Research article
Identifying technical aliases in SELDI mass spectra of complex mixtures of proteins
1 Department of Pediatrics, Stanford University School of Medicine, 300 Pasteur Drive, Stanford, CA USA
2 Department of Electrical Engineering, Stanford University, Stanford, CA USA
BMC Research Notes 2013, 6:358 doi:10.1186/1756-0500-6-358
Published: 8 September 2013Abstract
Background
Biomarker discovery datasets created using mass spectrum protein profiling of complex mixtures of proteins contain many peaks that represent the same protein with different charge states. Correlated variables such as these can confound the statistical analyses of proteomic data. Previously we developed an algorithm that clustered mass spectrum peaks that were biologically or technically correlated.
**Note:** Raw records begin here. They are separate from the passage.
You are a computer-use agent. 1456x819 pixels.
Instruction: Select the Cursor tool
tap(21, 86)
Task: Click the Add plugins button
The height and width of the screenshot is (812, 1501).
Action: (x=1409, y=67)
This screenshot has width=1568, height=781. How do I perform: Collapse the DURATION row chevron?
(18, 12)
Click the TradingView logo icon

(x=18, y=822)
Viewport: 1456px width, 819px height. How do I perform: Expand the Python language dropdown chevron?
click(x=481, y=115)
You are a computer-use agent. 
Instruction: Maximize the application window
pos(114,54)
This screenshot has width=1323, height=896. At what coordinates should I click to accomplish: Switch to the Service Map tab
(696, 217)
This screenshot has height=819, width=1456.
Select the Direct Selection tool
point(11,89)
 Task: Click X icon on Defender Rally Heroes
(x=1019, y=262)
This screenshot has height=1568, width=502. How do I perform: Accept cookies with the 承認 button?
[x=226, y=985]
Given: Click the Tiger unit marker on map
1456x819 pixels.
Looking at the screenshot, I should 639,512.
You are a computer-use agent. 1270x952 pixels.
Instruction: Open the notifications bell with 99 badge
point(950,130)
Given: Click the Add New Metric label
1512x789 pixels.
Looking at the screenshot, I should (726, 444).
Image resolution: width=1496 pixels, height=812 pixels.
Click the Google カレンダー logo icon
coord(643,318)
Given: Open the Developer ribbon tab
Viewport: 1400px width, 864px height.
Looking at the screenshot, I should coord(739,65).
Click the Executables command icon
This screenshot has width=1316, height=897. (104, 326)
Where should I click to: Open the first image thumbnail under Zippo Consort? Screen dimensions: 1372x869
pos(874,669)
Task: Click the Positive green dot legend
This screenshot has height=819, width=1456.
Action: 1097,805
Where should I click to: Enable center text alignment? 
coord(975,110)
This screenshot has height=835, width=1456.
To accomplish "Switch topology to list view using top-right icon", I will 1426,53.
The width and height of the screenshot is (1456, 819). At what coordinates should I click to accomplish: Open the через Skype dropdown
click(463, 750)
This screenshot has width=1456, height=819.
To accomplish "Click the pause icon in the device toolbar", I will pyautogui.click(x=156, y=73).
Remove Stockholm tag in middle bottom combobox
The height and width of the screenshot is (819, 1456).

Here we demonstrate an algorithm that clusters correlated technical aliases only.
Results
In this paper, we propose a preprocessing algorithm that can be used for grouping technical aliases in mass spectrometry protein profiling data. The stringency of the variance allowed for clustering is customizable, thereby affecting the number of peaks that are clustered. Subsequent analysis of the clusters, instead of individual peaks, helps reduce difficulties associated with technically-correlated data, and can aid more efficient biomarker identification.
Conclusions
This software can be used to pre-process and thereby decrease the complexity of protein profiling proteomics data, thus simplifying the subsequent analysis of biomarkers by decreasing the number of tests. The software is also a practical tool for identifying which features to investigate further by purification, identification and confirmation.